DIRECTION:
Copy the records from the line containing "Click the Raw" through the line containing "Image resolution: width=947", both lines included, with every character unchanged.

MATERIALS PROVIDED:
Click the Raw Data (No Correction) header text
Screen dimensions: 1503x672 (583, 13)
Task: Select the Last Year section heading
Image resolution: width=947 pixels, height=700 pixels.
--
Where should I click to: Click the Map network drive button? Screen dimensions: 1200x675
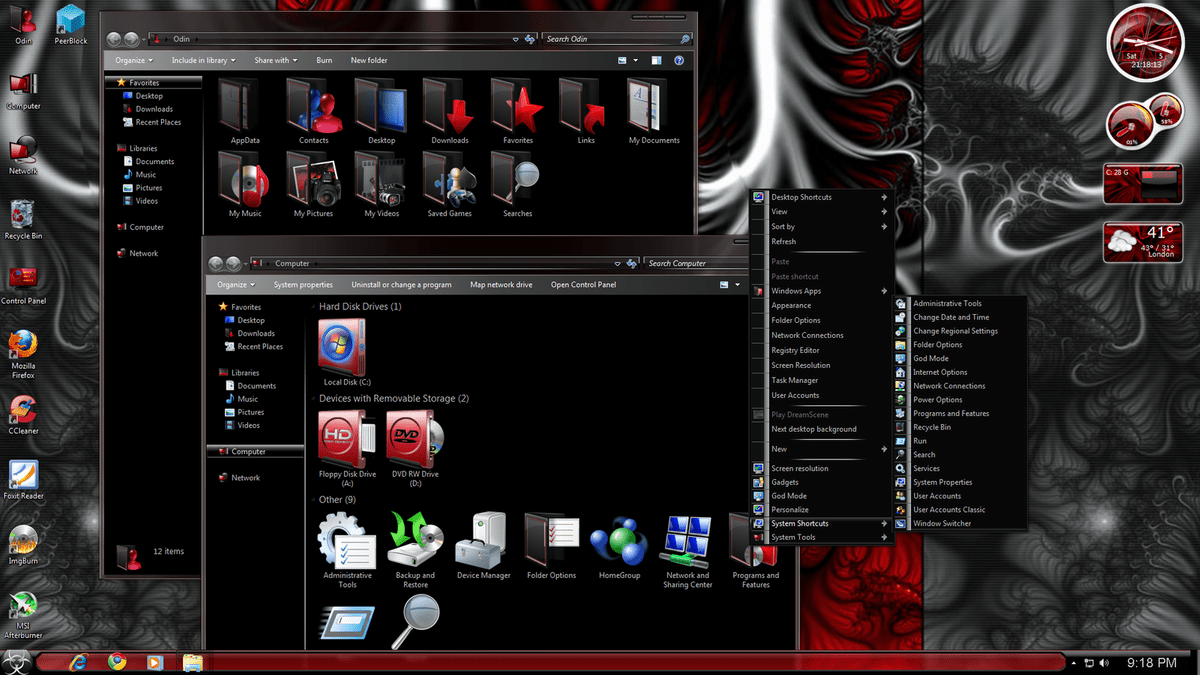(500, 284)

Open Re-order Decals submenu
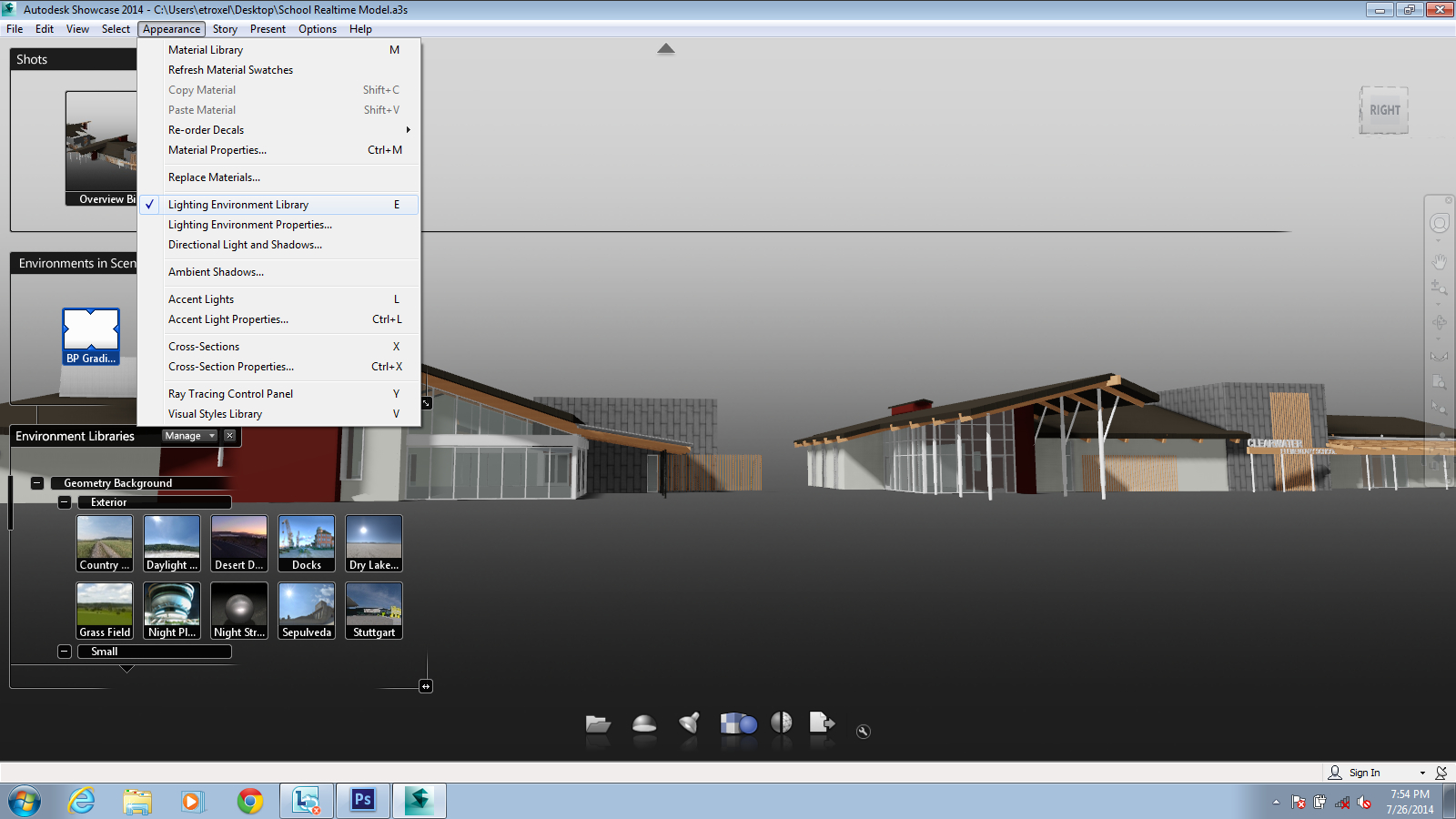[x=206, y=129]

SOLUTION:
Click the Raw Data (No Correction) header text
Screen dimensions: 1503x672 (583, 13)
Task: Select the Last Year section heading
Image resolution: width=947 pixels, height=700 pixels.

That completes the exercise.